If we get it right, the application of AI will reduce unnecessary cognitive load as well as the mundane workload for doctors, freeing them up to have more meaningful interactions with patients. I believe that this will lead to greater satisfaction and outcomes for both sides. As such, in a way, AI can make medicine more human.
If we want to have this revolution of AI in healthcare, with professionals working together most beneficially, then there needs to be an understanding and appreciation of where AI can work and add value. They need to see AI as part of their team, empowering them with data they can trust.
For example, when MRI came along, doctors had to understand some physics to know how it works. It’s the same with AI, they need to understand foundational statistics and machine learning to see how these solutions will help them make better-informed decisions. When Microsoft launched Excel, many feared that the world would lose accountancy skills but instead what happened is that accountants are now able to focus on more strategic issues to help companies and not in counting. This has led to greater job satisfaction among accountants and higher levels of satisfaction from clients.

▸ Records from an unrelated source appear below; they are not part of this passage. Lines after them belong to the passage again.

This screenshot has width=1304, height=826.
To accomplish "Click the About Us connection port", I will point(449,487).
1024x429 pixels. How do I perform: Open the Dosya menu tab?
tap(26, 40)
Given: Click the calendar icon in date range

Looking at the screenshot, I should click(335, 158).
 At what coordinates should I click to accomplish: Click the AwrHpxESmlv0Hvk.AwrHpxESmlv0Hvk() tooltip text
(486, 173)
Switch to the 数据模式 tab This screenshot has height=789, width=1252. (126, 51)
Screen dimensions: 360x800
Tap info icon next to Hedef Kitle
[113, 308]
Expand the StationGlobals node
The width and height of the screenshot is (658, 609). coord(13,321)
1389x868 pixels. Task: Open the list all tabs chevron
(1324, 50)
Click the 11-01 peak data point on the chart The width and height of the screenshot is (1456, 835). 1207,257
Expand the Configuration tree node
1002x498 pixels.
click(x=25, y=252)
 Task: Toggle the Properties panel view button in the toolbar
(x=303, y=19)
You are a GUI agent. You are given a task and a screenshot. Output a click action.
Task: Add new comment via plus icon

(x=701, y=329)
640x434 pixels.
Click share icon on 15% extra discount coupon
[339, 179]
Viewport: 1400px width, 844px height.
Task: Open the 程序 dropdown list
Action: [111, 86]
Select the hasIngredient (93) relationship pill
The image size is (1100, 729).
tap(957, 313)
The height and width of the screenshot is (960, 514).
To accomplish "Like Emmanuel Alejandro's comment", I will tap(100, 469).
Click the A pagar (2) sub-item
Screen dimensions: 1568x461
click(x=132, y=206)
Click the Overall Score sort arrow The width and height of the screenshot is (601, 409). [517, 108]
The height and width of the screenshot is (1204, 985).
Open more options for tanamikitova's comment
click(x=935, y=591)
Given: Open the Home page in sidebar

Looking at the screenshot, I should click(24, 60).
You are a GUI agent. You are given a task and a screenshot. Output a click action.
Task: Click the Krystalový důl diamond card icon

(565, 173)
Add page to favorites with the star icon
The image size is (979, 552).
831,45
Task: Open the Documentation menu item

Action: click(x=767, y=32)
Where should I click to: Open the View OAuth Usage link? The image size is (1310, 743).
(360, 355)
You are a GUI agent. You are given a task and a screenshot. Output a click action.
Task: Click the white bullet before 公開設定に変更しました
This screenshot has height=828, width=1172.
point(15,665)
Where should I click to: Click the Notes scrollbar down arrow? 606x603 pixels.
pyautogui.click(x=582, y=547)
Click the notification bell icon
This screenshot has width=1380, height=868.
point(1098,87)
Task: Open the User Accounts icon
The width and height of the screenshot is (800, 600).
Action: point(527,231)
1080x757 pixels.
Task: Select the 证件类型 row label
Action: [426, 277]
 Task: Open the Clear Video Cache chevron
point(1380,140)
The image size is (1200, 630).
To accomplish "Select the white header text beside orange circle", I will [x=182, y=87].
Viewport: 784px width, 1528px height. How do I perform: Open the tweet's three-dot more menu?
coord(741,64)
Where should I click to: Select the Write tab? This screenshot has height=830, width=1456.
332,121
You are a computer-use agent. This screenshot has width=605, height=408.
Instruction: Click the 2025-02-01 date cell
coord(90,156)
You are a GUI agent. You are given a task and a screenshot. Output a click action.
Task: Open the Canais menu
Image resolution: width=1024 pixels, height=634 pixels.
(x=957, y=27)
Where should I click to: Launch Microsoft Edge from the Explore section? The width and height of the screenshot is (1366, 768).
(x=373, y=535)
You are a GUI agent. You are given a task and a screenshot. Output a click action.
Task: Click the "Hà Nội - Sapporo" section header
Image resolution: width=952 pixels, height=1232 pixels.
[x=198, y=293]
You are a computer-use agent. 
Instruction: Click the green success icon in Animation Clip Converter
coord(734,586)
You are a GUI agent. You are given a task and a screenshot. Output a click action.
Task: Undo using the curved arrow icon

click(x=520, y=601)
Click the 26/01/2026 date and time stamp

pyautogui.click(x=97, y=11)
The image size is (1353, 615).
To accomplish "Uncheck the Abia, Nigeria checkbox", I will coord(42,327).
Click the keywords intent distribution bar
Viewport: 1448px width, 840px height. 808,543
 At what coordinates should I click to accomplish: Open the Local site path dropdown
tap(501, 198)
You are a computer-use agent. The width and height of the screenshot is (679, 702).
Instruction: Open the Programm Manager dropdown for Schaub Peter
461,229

The healthcare system as a whole also needs to understand what frameworks need to be in place to assess these solutions properly and what the critical factors and features are for successful deployment.
Q: Which 2 people do you admire most in the world of AI?
This is a really hard one because there are so many people who have influenced me. I would have to say Andrew Ng who has been so influential and effective in helping the wider world understand what AI is and what it can do.
I would also have to say that in the work of AI for healthcare, I particularly value the contributions of Edith, my mother who has been a radiologist for more than 30 years and a founding influence for Kheiron. She was instrumental in helping me understand the problems that AI could solve in radiology. She’s a part of Kheiron’s clinical team who can see the value that Mia could add to people in her profession.